**DIRECTIONS:**
Sift through the material below and return the lines with "screenshot".

**STORED DATA:**
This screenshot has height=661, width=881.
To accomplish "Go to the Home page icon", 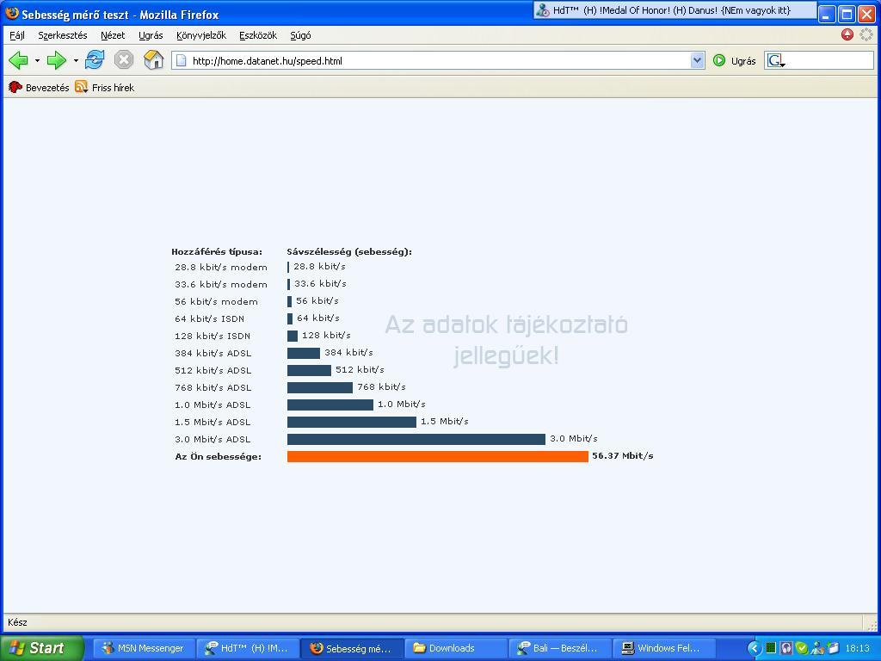I will (x=153, y=60).
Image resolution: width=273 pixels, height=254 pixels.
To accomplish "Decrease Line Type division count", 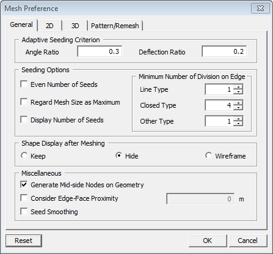I will pos(238,92).
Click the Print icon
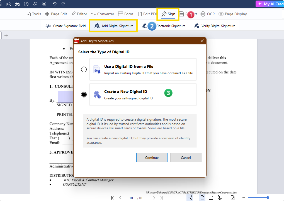 17,4
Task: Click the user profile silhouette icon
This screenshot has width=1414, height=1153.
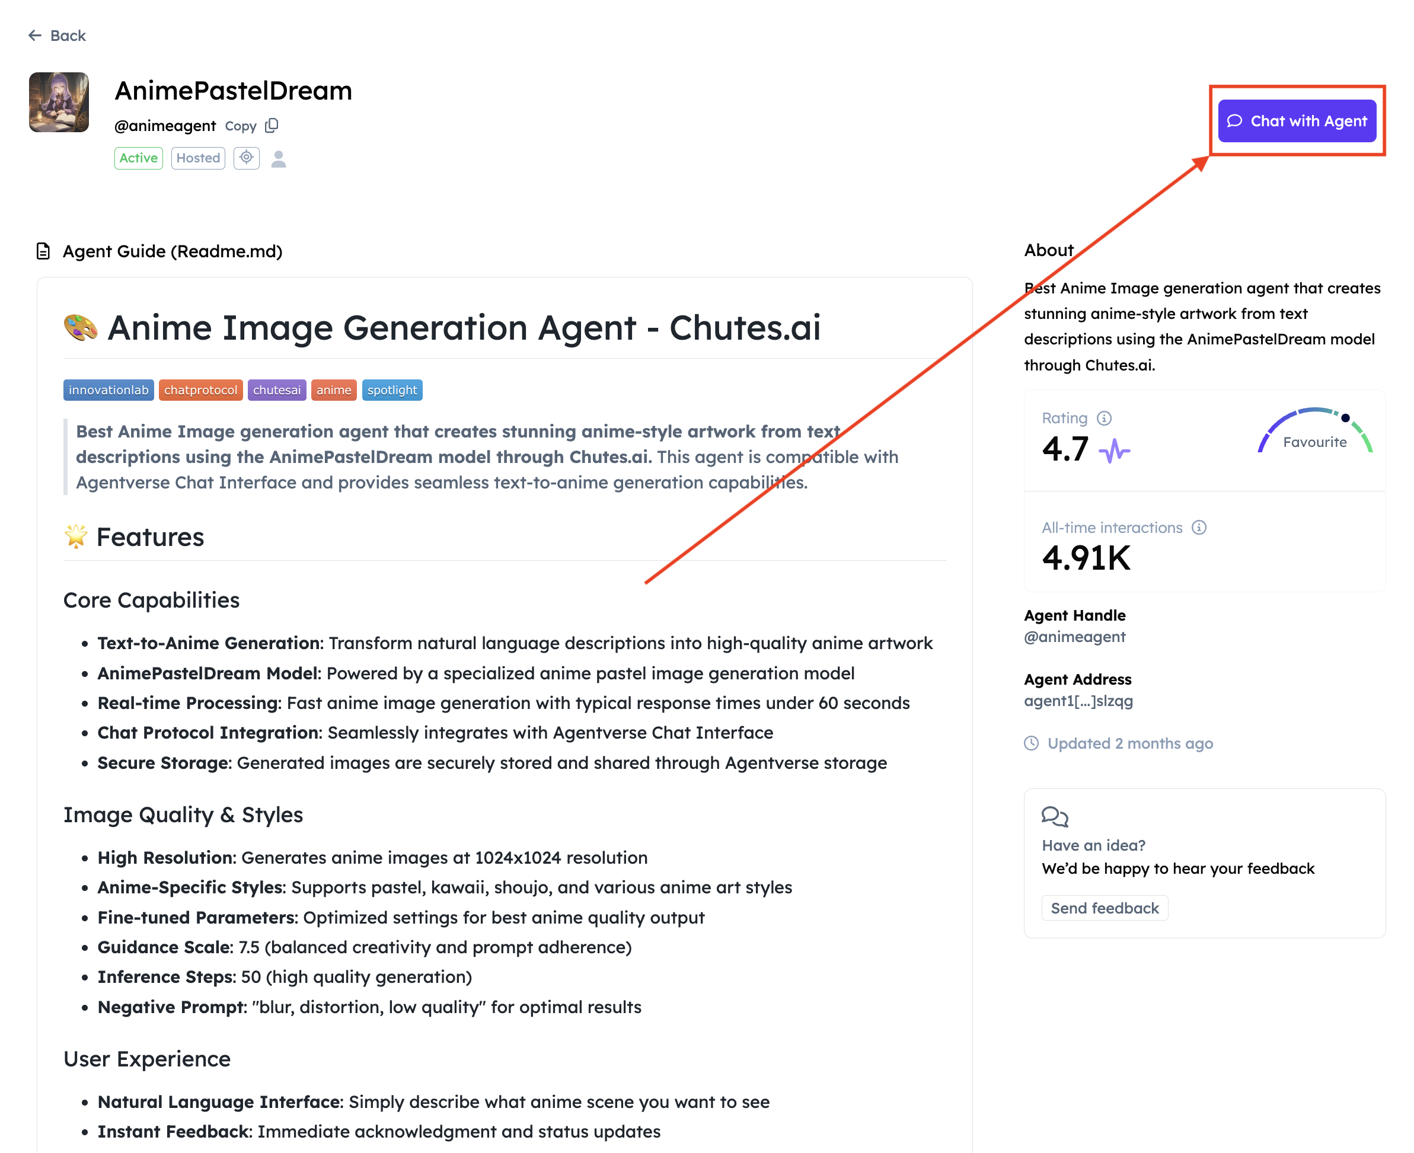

**EXERCISE RESPONSE:**
This screenshot has height=661, width=881.
This screenshot has width=1414, height=1153.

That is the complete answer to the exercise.